While there are dozens of potential tax breaks available for 2020, here are 7 of the leading ways you can save big money on your 2020 tax return. 

  1. Stimulus Payments

As part of the CARES Act, millions of Americans received stimulus checks in 2020, and those payments were an advance refundable tax credit on your 2020 taxes. This means that no matter how much you owe (or get back) on your 2020 taxes, you get to keep all of the stimulus money and won’t have to pay any taxes on it.

Because the IRS didn’t have everyone’s 2020 tax returns when they issued the stimulus checks, they based the stimulus payments on your 2018 or 2019 returns, whichever one you had most recently filed. Using data from those years, the stimulus payments from 2020 phased out at an adjusted gross income (AGI) of $75,000 to $99,000 for singles and at $150,000 to $198,000 for married couples filing jointly.

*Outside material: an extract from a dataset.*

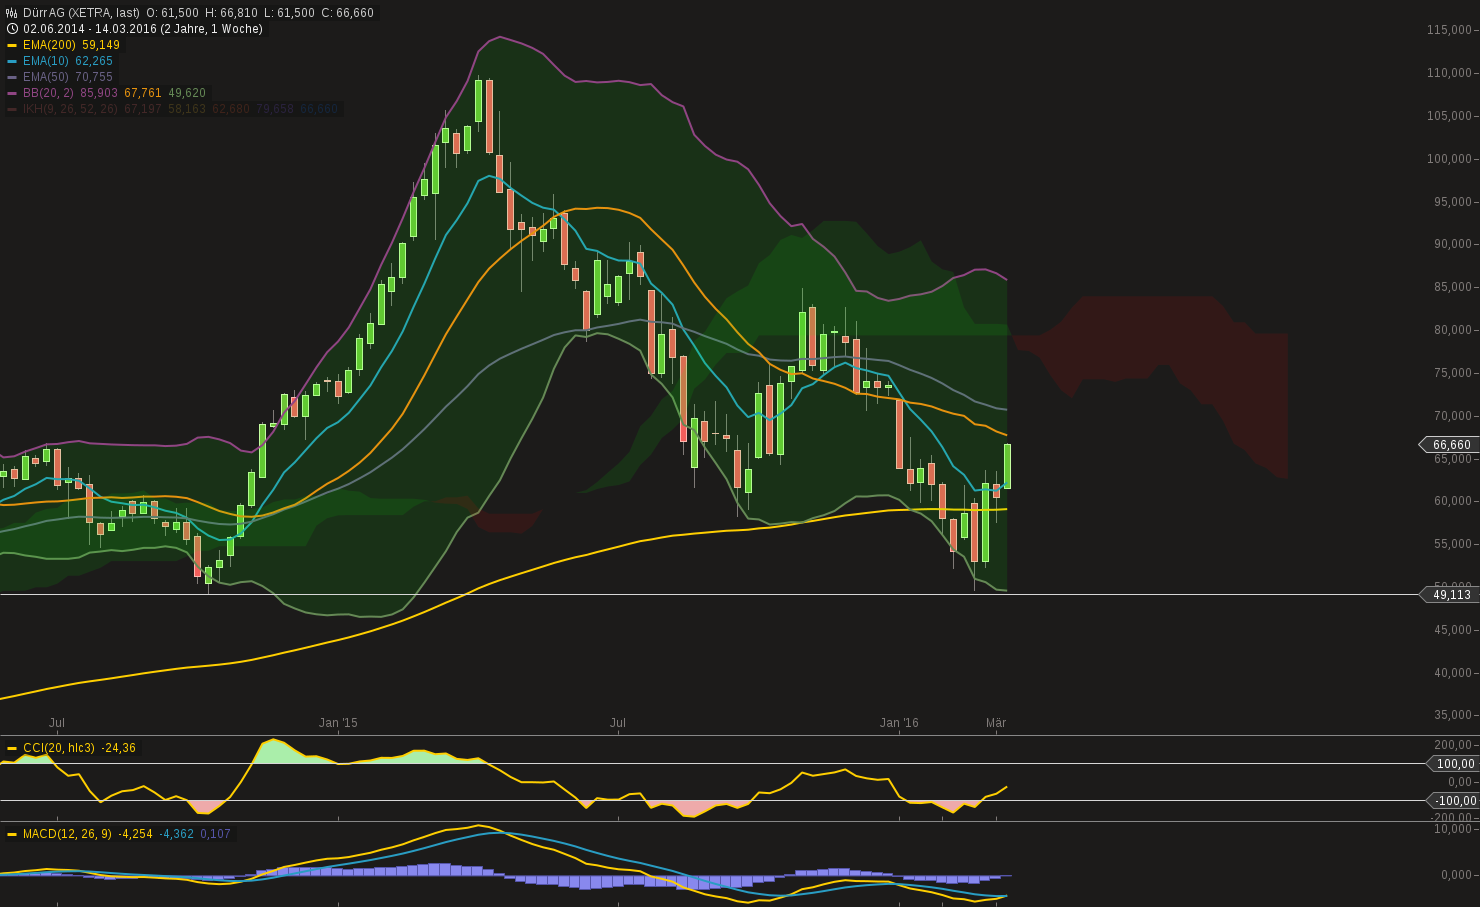Select the EMA(10) legend line icon
1480x907 pixels.
[x=12, y=61]
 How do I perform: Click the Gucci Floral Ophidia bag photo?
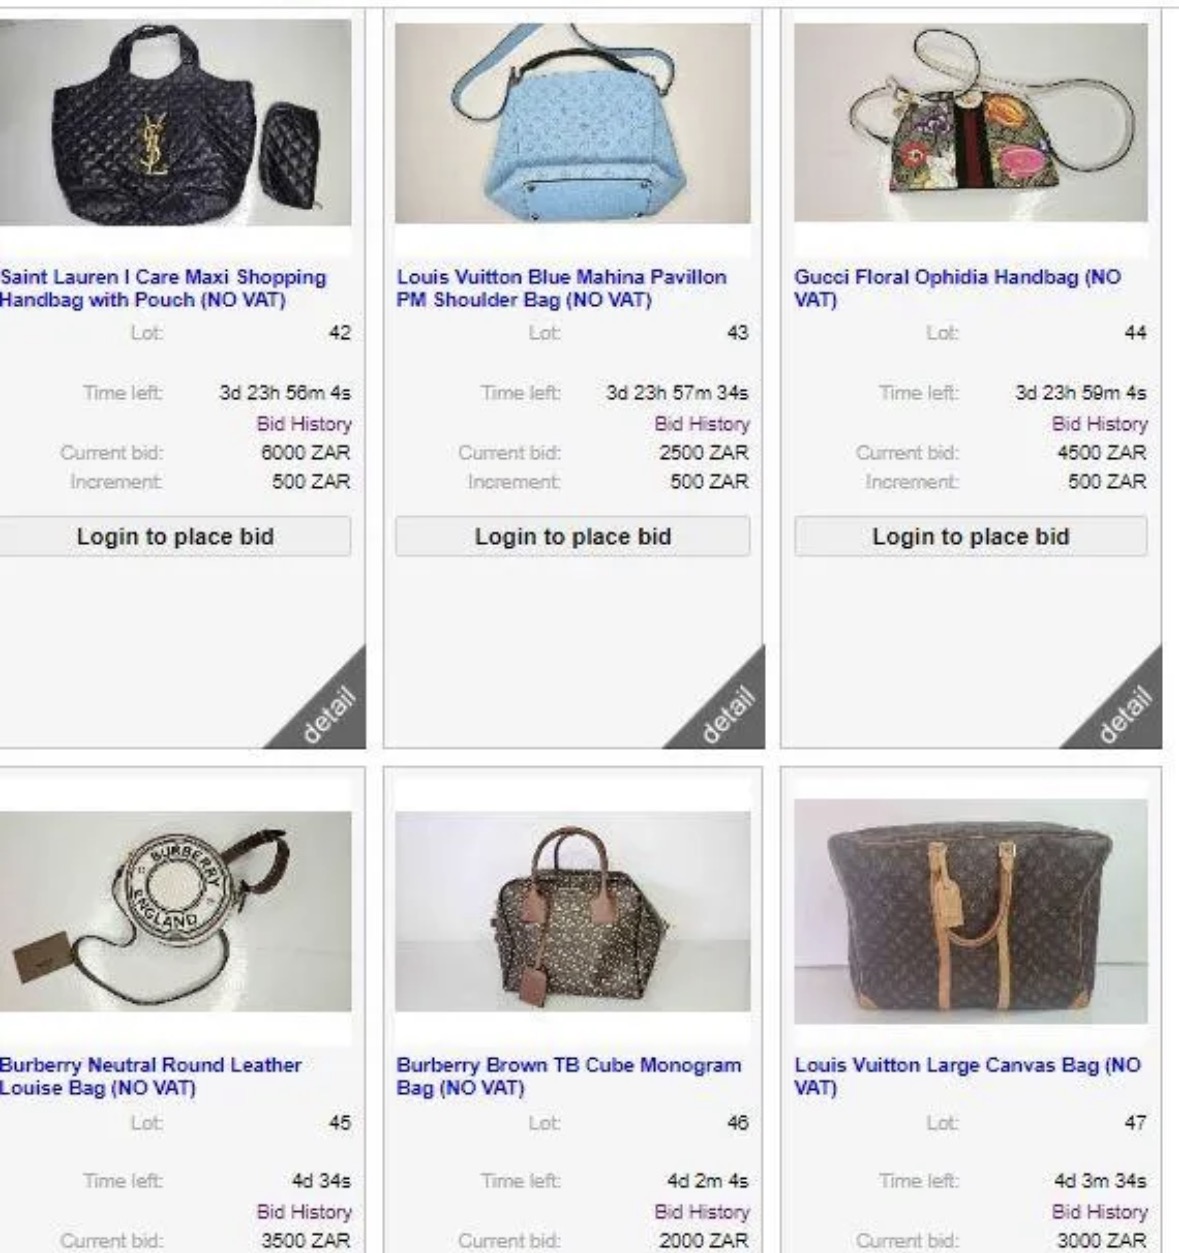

Given that the stimulus payments were based on your AGI for 2018 or 2019 but technically apply to your 2020 AGI, you may find that your payment was either too much or too little. But there’s good news—even if your financial situation has improved since 2018 or 2019 and you received too much stimulus money based on your 2020 income, you get to keep the overage.

By the same token, if you received too little or only partial payment on your 2020 stimulus, you can claim what you missed in the form of a recovery rebate credit when you file your 2020 taxes. Not sure how this would work? Here are three scenarios where you may be entitled to additional stimulus money.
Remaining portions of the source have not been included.